Astounding. My last attempt at a publication, in 1992, left the impression I had put the cart before the horse. It got lambasted in review. Not that it was a bad paper, but that it was contextually juggled. It never did get published, because other things came along at the time. But it taught me a lesson.
But this effort not only juggles context, it out-and-out destroys it, like so many papers of this type which cite precedents of past warming, or die-offs, or ice-melting, you name it, with nary a mention of ‘anthropogenic’..because, ladies and gentlemen, we weren’t AROUND at the time. Another case of “warming happened”, but somehow today’s ‘warming’ is different. Doubling CO2??? Now I KNOW that the peer-review process is corrupt as regards climate mythology; nothing more than a closed club of furtive and jolly neanderthals all slapping each other on the back and calling people names…and allowing shoddy work to slide by.

Gator
May 17, 2011 9:45 am

This surely is the result of ‘beer review’ and not ‘peer review’.

May 17, 2011 9:49 am

Could someone explain why Mauna Loa is the go-to for the atmospheric CO2 measurement?
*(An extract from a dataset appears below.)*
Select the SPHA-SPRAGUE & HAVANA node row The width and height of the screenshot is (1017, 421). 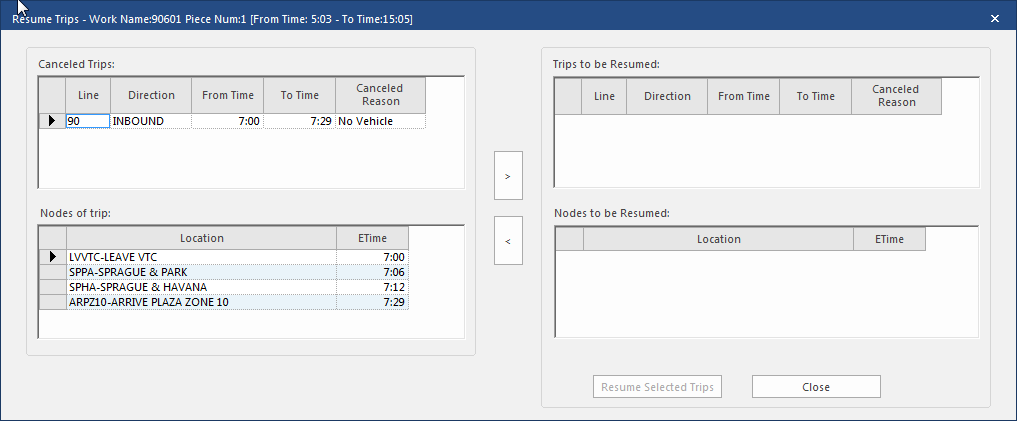(200, 287)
Being as it’s very close to active volcanoes, it seems to be a possibly biased source. Why isn’t the CO2 level averaged from remote sites around the world, as is attempted with temperature? I’d think a CO2 measurement from Antarctica or Easter Island would be good samples as well.

DD More
May 17, 2011 9:51 am

Using core samples drilled from the ocean bed off the coast of western Africa, the geologists studied layers of sediment from the Late Cretaceous Period (85 million years ago) across a 400,000-year timespan. They found a significant amount of organic material – marine life – buried within deoxygenated layers of the sediment.
Would the spread of the continents have anything to do with lack of oxygen? The underwater rift may have had more to do with high temps than CO2.
http://www.dinosauria.com/dml/maps.htm

ShrNfr
May 17, 2011 9:54 am

Adelaide? Perhaps he is the present holder of the Barrie Harrop chair at that august university.

wobble
May 17, 2011 9:57 am

Actually, a sledge hammer is very small and light compared to the massiveness of the ecosystem. Metaphor fail.

cedarhill
May 17, 2011 9:59 am

If Kennedy digs a few more cores he’ll show that Co2 was the cause of the Big Bang and that we’re perilously to causing another Big Bang with our SUV’s.

JAE
May 17, 2011 10:01 am

“These are areas of water that are lacking in oxygen and are suffering from increases of CO2, rising temperatures, nutrient run-off from agriculture and other factors.”
“…suffering from increases in CO2?”
It appears that they are saying that the levels of CO2 in the ocean are going up as the water heats; which is backwards. If that is what they are saying, the editor should not utilize those peer-reviewers anymore.

Sean
May 17, 2011 10:01 am

“They found a significant amount of organic material – marine life – buried within deoxygenated layers of the sediment.” does not necessarly mean they die due to the deoxygenate. It could mean the area was so fertile and full of life, more died there. It could also mean the same number died as usual but were just better preserved.

Richard111
May 17, 2011 10:04 am

Wasn’t that about the time when the volcanic activity produced the Deccan Traps? That lasted quite a few hundreds of years, must’ve had quite an effect on the biosphere.